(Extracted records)
···

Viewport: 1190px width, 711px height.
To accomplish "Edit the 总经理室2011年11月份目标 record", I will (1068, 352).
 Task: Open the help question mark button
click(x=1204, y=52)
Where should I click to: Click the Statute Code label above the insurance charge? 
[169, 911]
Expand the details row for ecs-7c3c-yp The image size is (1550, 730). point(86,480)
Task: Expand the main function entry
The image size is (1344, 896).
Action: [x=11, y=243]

···

Copy each line above that contains the string "Expand".

Result of this exercise »
Expand the details row for ecs-7c3c-yp The image size is (1550, 730). point(86,480)
Task: Expand the main function entry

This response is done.